Contrary to what you were taught in school, it’s quite possible to orbit around nothing, as long as that nothing is a Lagrange point, says Howell, now a chaired professor at Purdue University, which calls itself “the cradle of astronauts.” “It is elegant and very rich,” she says. “All the forces come together to produce an unexpected path through space.” She likens the competing gravitational fields that influence a spacecraft in an NRHO to the effects of a tricky green on a golf ball. Space scientists need to work with those contours like a skilled putter. “I need to build the nuances of the green into my mathematics, to take advantage of the green,” Howell says.

One Woman’s Math Could Help NASA Put People on Mars

Her work builds on an 18th century discovery. In 1760 the Swiss mathematician Leonhard Euler theorized that for any pair of orbiting bodies, there are three points in space where gravitational and centrifugal forces precisely balance. In 1772 his protégé Joseph-Louis Lagrange found two more such spots. He apparently won naming rights: All five are now known as Lagrange points, or sometimes as libration points. For a space station or a satellite, a Lagrange point is like a mooring in a safe harbor. An object parked at one of these sweet spots can remain in lockstep with the smaller body as it orbits the larger one.

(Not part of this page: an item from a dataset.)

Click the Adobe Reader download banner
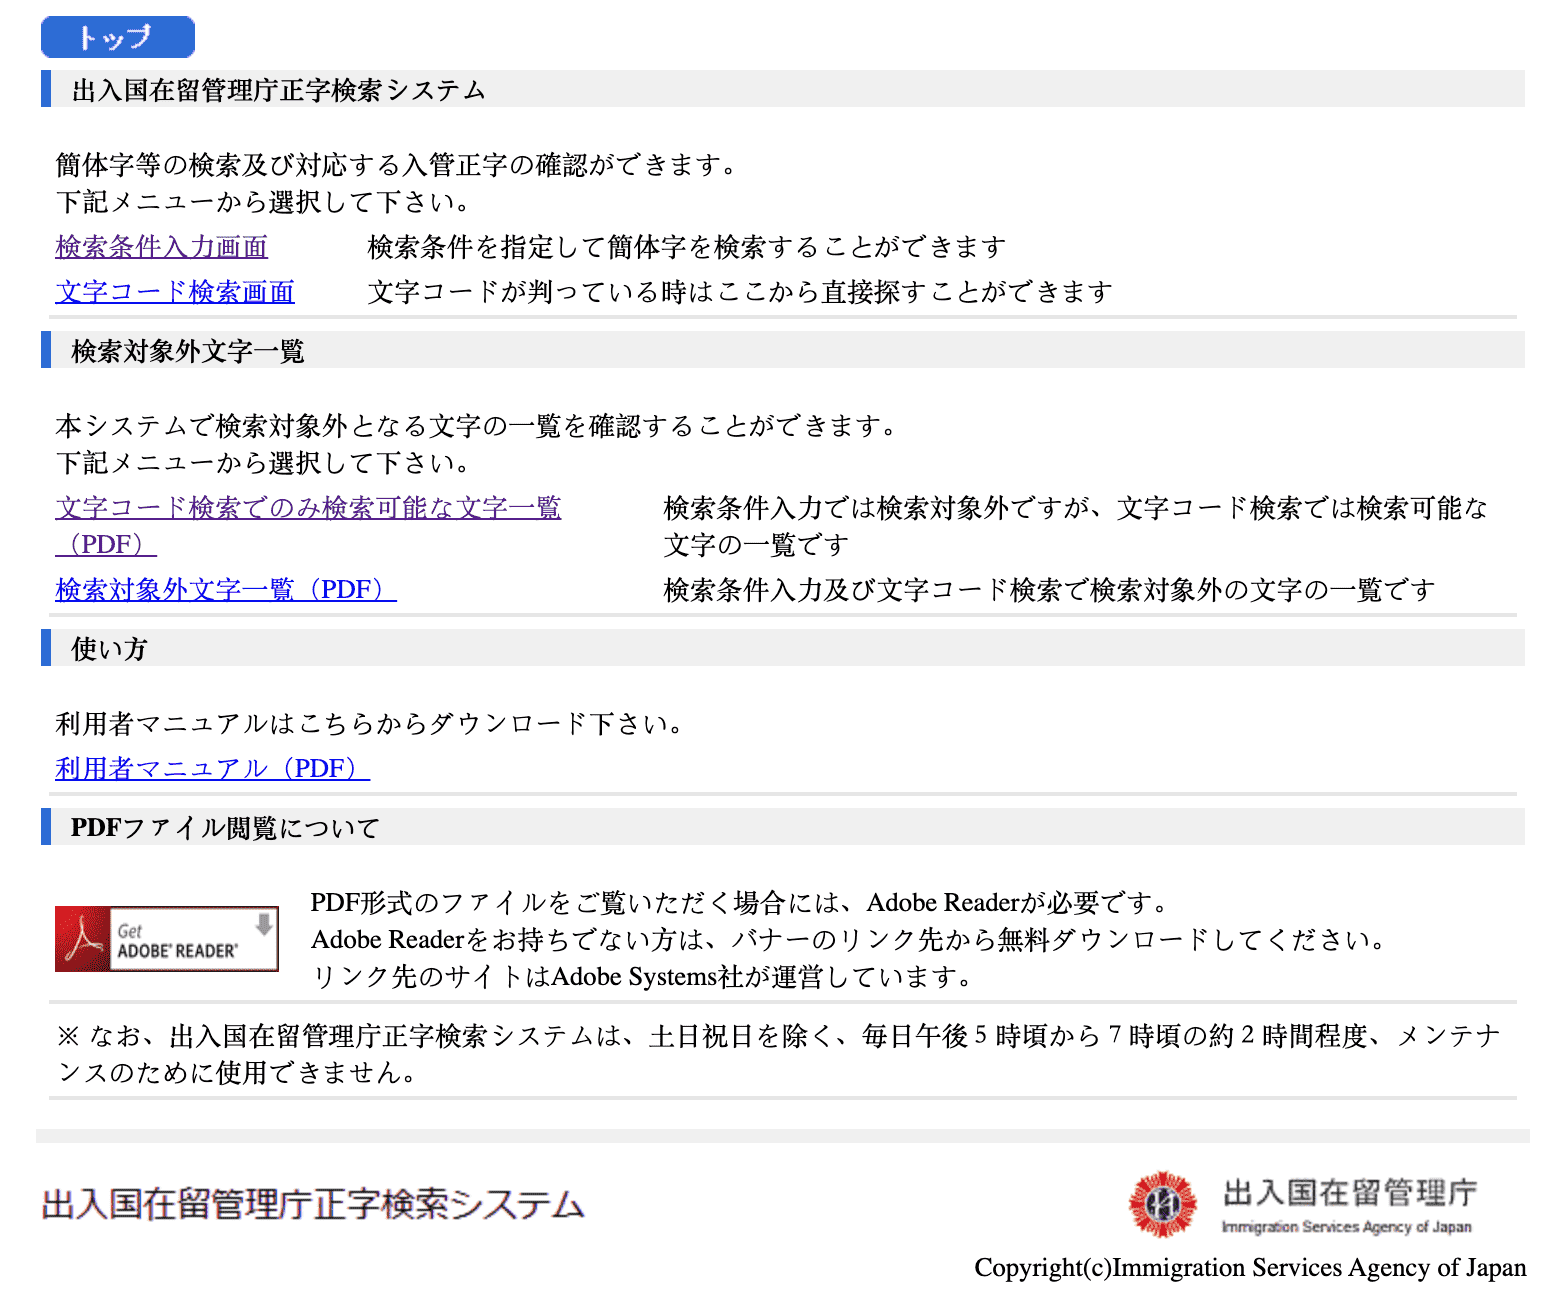1558x1310 pixels. (166, 938)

Observation satellites have been positioned near Lagrange points, and sci-fi writers have imagined colonies stationed at them.

Howell’s doctoral thesis explored a family of orbits around Lagrange points, called halo orbits because from Earth they appear to form a halo around the moon. A satellite or spacecraft in a halo orbit can be constantly in Earth’s sight and can therefore maintain communication between astronauts on the far side of the moon and control rooms back home. Each circuit around the moon is slightly different, like a spinning plate wobbling on a tabletop.

The few people who knew anything about halo orbits in the early 1980s perceived them as interesting but erratic. Howell found a subset that was more stable. In simulations, she tipped her orbit upward, dragging it so it would be more vertical and less “bent,” and also pulled it nearer to the moon. When the orbit got close to the moon, it became “meta­stable.” That meant it could stay on course with minimal use of thrusters—extending its useful life and saving NASA and other would-be spacefarers money. “If I run out of propellant, I’m done,” she says.

President Trump has proposed spending $500 million in fiscal 2019 and $2.7 billion over the next five years for the Gateway. Its first module, a “space tug,” is slated to be put into orbit in 2022, with American astronauts returning to lunar orbit a year later. The orbital math the Gateway will use is complex, because it must account not just for Earth and the moon, but the pull of the sun and even Jupiter. Howell’s computer simulations offer a close approximation of the craft’s path; perfect prediction is in principle impossible. “You can’t include everything in the universe in your calculation,” she says, “but we do amazingly well for what we don’t know.”

 

To contact the editor responsible for this story: Jeremy Keehn at jkeehn3@bloomberg.net, Eric Gelman

©2018 Bloomberg L.P.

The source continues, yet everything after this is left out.